What is asked =
Write out the material below word for word, beginning at the line that contains "Screen dimensions: 1920x1080" and stopping after the line that contains "Action: click(x=705, y=1060)". Leave the pictures out of your answer.

Record set =

>>>>

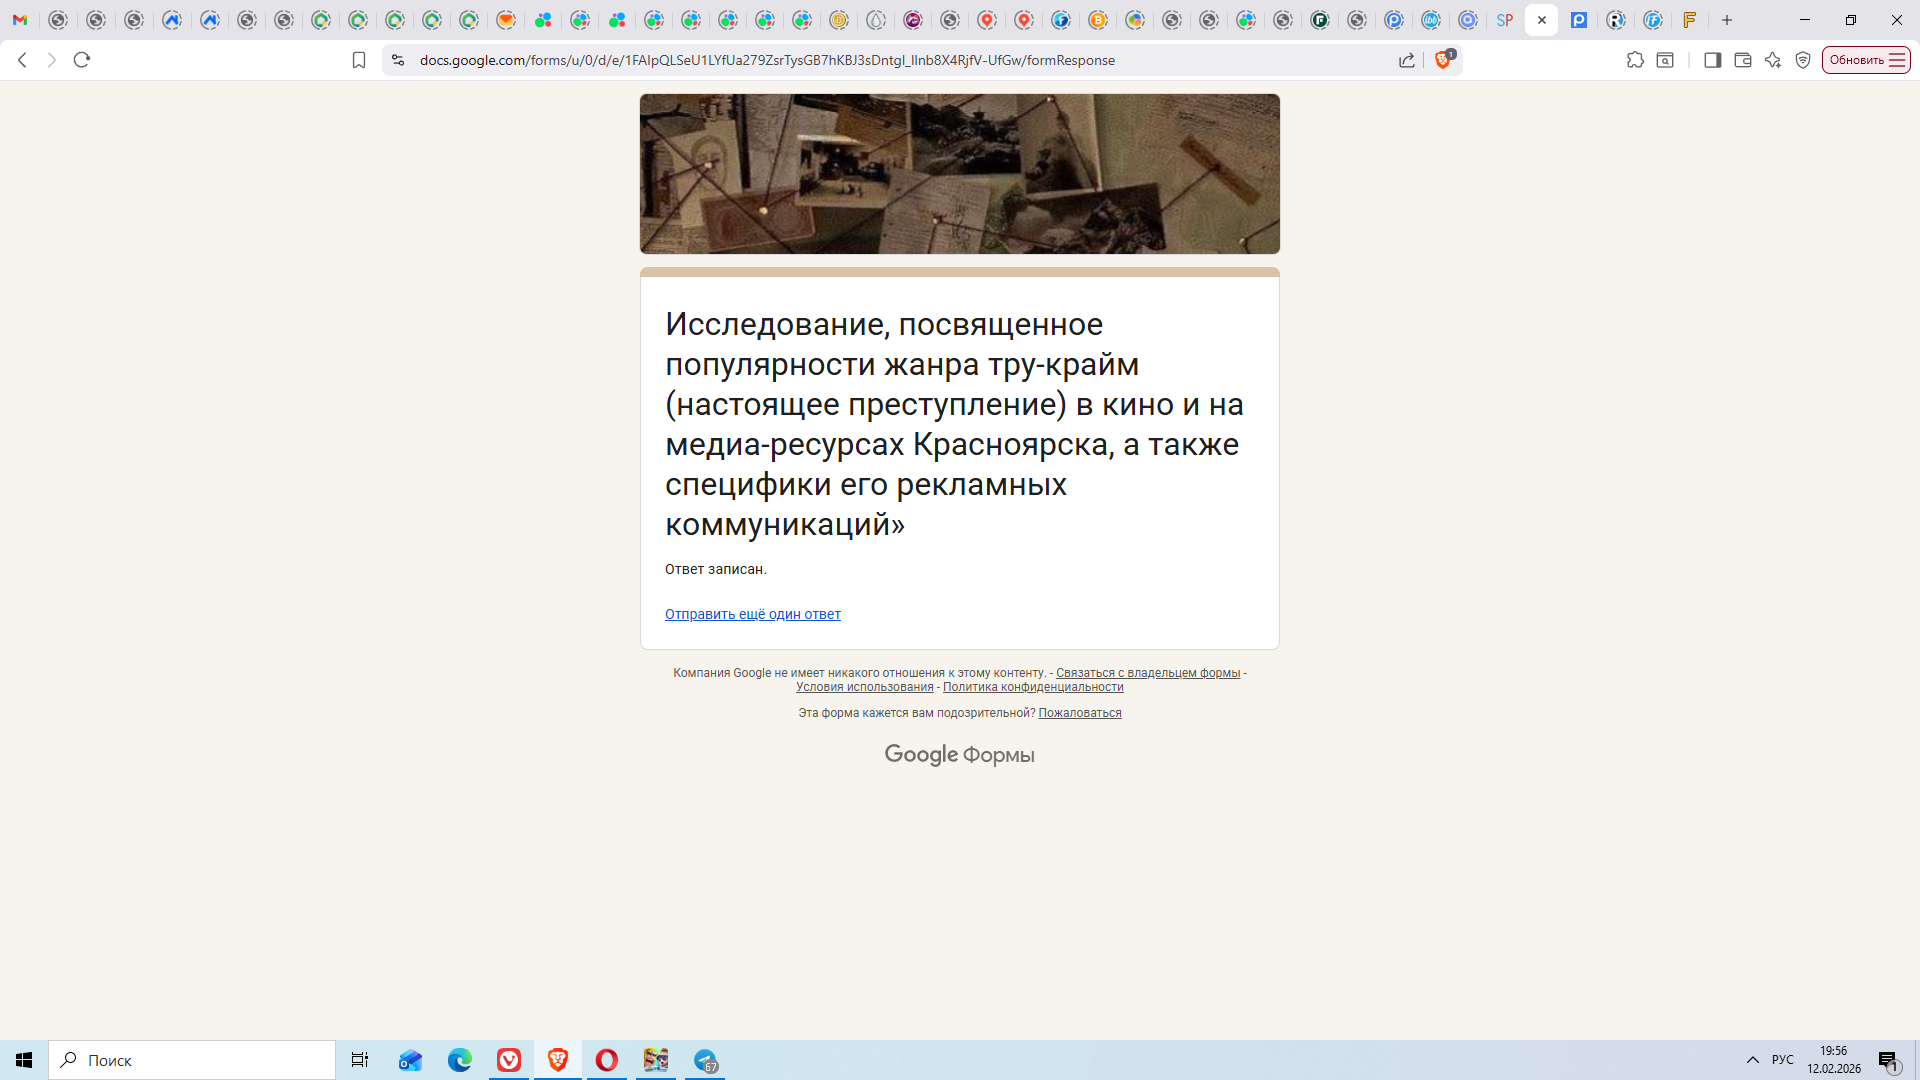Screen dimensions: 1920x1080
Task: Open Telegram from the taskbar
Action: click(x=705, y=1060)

<<<<
>>>>

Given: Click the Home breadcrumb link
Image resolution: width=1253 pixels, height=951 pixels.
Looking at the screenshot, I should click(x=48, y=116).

<<<<

Solution =
Screen dimensions: 1920x1080
Task: Open Telegram from the taskbar
Action: click(x=705, y=1060)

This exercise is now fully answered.